Select Committee on Defence Minutes of Evidence


Examination of Witnesses (Questions 76-79)

MR PETER EWINS

23 MAY 2006

  Q76 Chairman: Mr Ewins, thank you very much for coming to give evidence to us. Could you begin by telling us, very briefly, what your relationship with the Met Office was when you began there, when you finished there and what you did there, please?

  Mr Ewins: Good morning, Chairman. It is good to see you again. Thank you for the opportunity. I joined the Met Office in 1997, I think it was, to become the Chief Executive, and I was there for seven years and retired almost exactly two years ago.

  Q77  Chairman: How would you describe the relationship between the Met Office and the Ministry of Defence?

  Mr Ewins: The relationship is historic, for a start, but I think the MoD has always been a responsible owner of the Met Office. The relationship has been generally good. However, there are two points I would make. One is that sometimes, I believe, there is confusion between the MoD's role as owner of the Met Office and its role as a principal customer and those two things can sometimes get confused. The second point is that I am not sure that the MoD understands fully the role of the Met Office internationally and, therefore, there is a sense in which perhaps the international dimension is neglected by MoD, or at least misunderstood, perhaps is a better way of describing it.

  Q78  Chairman: Can you expand on that a little?

  Mr Ewins: The Chief Executive of the Met Office is normally appointed as the permanent representative to the World Met Organisation, which is an agency of the UN, and as such it is discharging that role on behalf of the Foreign and Commonwealth Office, I guess. That is where the appointment comes from. I should point out at this point that weather forecasting is a global business; you need data to make a good forecast from everywhere in the world. The broker for that data exchange is the World Met Organisation, and the UK standing could not be higher—it is of the highest—but I was never sure that the MoD fully understood that role and, therefore, gave it quite the prominence and the support that it probably deserved.

  Q79  Mr Crausby: I have some more questions on ownership by the MoD. The traditional reasons why the Ministry of Defence would have ownership of the Met Office are quite understandable, but, given that it is now probably a completely different organisation in that it provides the kind of services that you are talking about, not to mention international traffic and public broadcasting, is it appropriate that the MoD should own the Met Office or should it be expanded out into other departments?
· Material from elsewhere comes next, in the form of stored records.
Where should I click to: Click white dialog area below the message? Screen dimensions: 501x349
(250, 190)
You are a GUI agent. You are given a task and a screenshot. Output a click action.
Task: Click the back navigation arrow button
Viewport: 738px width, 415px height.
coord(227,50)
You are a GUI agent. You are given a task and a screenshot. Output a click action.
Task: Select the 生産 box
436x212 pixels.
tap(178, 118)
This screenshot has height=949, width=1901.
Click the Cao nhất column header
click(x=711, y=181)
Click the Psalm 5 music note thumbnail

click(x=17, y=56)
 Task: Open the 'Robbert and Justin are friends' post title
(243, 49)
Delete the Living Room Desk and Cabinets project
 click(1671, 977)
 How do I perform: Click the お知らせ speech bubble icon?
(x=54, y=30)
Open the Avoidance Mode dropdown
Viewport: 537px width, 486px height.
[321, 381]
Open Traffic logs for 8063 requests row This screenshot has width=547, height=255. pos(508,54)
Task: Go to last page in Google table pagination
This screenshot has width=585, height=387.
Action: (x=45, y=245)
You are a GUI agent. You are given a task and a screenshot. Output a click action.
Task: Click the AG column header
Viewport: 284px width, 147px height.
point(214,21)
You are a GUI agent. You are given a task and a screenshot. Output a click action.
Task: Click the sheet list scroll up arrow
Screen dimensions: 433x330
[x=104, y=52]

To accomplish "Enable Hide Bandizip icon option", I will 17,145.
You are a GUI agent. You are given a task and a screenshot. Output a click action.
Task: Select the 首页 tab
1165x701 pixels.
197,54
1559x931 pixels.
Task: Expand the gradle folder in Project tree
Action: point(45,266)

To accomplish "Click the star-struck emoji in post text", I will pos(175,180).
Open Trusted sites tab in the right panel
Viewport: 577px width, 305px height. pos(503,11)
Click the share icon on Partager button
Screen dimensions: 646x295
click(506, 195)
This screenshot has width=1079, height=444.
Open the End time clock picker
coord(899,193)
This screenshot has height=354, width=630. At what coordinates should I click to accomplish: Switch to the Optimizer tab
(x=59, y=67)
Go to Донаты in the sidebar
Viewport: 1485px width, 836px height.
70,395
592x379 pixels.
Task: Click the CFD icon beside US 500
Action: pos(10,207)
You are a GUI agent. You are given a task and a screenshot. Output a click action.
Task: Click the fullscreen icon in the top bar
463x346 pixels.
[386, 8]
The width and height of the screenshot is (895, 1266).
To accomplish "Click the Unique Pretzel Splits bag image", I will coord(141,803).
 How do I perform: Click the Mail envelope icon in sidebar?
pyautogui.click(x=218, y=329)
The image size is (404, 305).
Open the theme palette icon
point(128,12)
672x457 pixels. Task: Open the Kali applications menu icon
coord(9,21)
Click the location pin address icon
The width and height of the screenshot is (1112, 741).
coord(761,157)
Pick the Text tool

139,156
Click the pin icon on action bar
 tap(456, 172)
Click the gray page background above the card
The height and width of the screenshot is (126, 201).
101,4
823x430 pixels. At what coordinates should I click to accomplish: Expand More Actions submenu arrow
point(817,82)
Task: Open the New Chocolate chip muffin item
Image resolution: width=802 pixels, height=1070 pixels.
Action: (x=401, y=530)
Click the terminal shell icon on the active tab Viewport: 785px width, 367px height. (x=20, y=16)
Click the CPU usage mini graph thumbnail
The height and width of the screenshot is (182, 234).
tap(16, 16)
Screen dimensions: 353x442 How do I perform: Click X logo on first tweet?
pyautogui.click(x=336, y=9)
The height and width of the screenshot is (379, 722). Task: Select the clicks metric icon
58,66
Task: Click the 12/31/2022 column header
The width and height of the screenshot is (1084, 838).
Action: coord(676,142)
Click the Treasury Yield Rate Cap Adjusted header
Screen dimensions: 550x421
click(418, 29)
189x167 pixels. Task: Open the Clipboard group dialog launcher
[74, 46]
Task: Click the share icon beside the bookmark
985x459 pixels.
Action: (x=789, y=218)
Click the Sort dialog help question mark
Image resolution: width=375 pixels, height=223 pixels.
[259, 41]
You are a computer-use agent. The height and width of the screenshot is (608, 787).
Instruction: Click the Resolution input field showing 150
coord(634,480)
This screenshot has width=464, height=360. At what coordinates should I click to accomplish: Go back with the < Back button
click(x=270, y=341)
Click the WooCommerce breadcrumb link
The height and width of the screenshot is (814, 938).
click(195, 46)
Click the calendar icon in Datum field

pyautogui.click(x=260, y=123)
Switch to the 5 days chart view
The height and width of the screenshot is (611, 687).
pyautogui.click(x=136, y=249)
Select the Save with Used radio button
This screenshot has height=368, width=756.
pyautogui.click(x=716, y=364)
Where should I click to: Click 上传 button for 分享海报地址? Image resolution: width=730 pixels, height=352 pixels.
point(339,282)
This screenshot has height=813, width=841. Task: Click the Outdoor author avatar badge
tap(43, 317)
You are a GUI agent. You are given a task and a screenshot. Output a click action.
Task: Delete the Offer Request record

  Mr Ewins: Personally I do not think it should move into a different department. I think the MoD has shown over the years that it is the right owner, and, of course, it has particular needs as a customer and those are important to recognise. If you were to think a little bit more widely and say, "Where else might the Met office go?", that is a different question—in other words, "Does it need to stay inside government or does it not?"—but, if you are keeping it inside government as a trading fund agency, I do not think there is a better place to put it than leaving it in the Ministry of Defence.